Eibergen, 6 nov. 1931

B.N.,

Vandaag bereikt me hier ‘in de provincie’ je stuk over het ‘constante nulpunt’. Ik dank je voor je conscientieuze en indringende critiek, die ik met groote belangstelling las, m.i. blijkt hier weer heel duidelijk, wat ons destijds tot een conflict dreef; jij ziet n.l. mijn levenshouding als een nulpunt, terwijl ik er de kracht uit put, te leven, zooals het me voor de boeg komt. Dat er ‘iets verschoven was’ voor Andreas Laan, is voor jou onwerkelijk gebleven, omdat je ook den cynicus Van Haaften niet volledig wilt accepteren. Je vindt, dat hij eigenlijk toch wel een paar waarden mag sparen, om ons niet heelemaal in de kou te laten staan. Daarom voelde je je destijds vermoedelijk ook onaangenaam aangedaan door mijn stukje tègen je geesteshouding, waaruit de knalpot van v. Haaften hoorbaar was. Ik sta inderdaad (zooals je terecht opmerkt) sympathiek tegenover Z. Ed., hoewel ik hem later te kijk zet als een sentimenteel man. Ik verloochen hem niet, ik acht hem alleen een overwonnen standpunt. Andreas heeft veel van hem geleerd, hij zal hem nooit vergeten, maar hij zal ook zijn nederlaag nooit vergeten. Intusschen zal hij (hoop ik) de loslippigheid van v.H. als een kostbare erfenis meedragen.

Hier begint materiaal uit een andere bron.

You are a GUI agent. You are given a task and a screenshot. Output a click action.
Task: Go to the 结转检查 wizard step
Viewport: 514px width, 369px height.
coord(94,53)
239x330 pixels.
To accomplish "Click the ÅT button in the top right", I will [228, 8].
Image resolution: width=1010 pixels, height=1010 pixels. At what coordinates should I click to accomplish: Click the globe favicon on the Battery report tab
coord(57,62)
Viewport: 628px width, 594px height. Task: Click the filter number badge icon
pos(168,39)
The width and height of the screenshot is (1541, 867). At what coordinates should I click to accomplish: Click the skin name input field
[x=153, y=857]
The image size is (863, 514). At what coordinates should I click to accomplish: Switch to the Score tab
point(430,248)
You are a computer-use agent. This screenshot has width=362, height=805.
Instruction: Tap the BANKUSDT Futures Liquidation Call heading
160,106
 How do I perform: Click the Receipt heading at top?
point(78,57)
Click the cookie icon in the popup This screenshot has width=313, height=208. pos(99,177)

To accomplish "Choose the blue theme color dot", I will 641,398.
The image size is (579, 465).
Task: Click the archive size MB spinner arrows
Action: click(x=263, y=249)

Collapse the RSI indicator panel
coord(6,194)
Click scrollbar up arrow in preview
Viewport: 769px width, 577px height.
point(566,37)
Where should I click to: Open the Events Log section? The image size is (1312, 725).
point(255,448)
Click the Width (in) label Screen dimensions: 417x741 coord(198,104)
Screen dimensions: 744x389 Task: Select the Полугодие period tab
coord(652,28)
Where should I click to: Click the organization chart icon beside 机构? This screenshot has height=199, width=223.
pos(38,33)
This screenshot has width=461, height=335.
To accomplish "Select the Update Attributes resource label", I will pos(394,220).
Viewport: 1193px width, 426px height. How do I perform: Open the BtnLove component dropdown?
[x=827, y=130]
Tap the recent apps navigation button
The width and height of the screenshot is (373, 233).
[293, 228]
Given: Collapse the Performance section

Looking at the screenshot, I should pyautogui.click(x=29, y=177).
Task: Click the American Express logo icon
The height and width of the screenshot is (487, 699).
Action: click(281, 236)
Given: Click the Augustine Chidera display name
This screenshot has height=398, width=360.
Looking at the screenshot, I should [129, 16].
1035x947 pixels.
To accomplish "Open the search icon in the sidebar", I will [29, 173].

Het merkwaardige van je critiek (en daarom reageer ik hoofdzakelijk) is voor mij de dooreenmenging van intelligentie en afkeer van intelligence. Je accepteert het probleem, maar je accepteert het alleen onder het voorbehoud, dat de ‘wijde volle, angstaanjagende en vervoerende wereld’ niet door het intellect wordt aangetast! Wanneer m.a.w. de intellectueele crisis ook het leven zelf van al die grootheden ontdoet, weiger je met me mee te gaan, omdat het je niet gelegen komt. Werkelijk, de figuur van Andreas is niet zo intellectualistisch als je denkt; hij heeft zijn gevoel op het eind juist niet dood geanalyseerd, maar het losgemaakt van alle axiomata, die het gevoel gewoonlijk vergezellen. Natuurlijk zal hij zich opnieuw verstrikken; maar het zal met minder respect voor zijn eigen gevoelens zijn. Hij zal zich gemakkelijker op zichzelf kunnen terugtrekken, omdat hij zijn egoïsme aanvaard heeft, als de enige mogelijkheid, om toeschouwer en deelnemer tegelijk te zijn. Dat is dus allerminst een ‘nulpunt’; de werkelijke winst is, dat hij nu Hampton Court voor zijn rekening durft te nemen. Met alle intellectualisme, liefdeloosheid, onvastheid etc., etc. erbij. Andreas heeft (voor zijn persoon dan) wel degelijk de sleutel in de goede richting gedraaid; als een ander een andere kant uit wil draaien en b.v. eerst nog eens een gokje met het leven in een bepaalde verschijningsvorm wil wagen, zal Andreas hem dat niet kwalijk nemen, ook Andreas zelf zal moeten gokken, al is het zonder principes!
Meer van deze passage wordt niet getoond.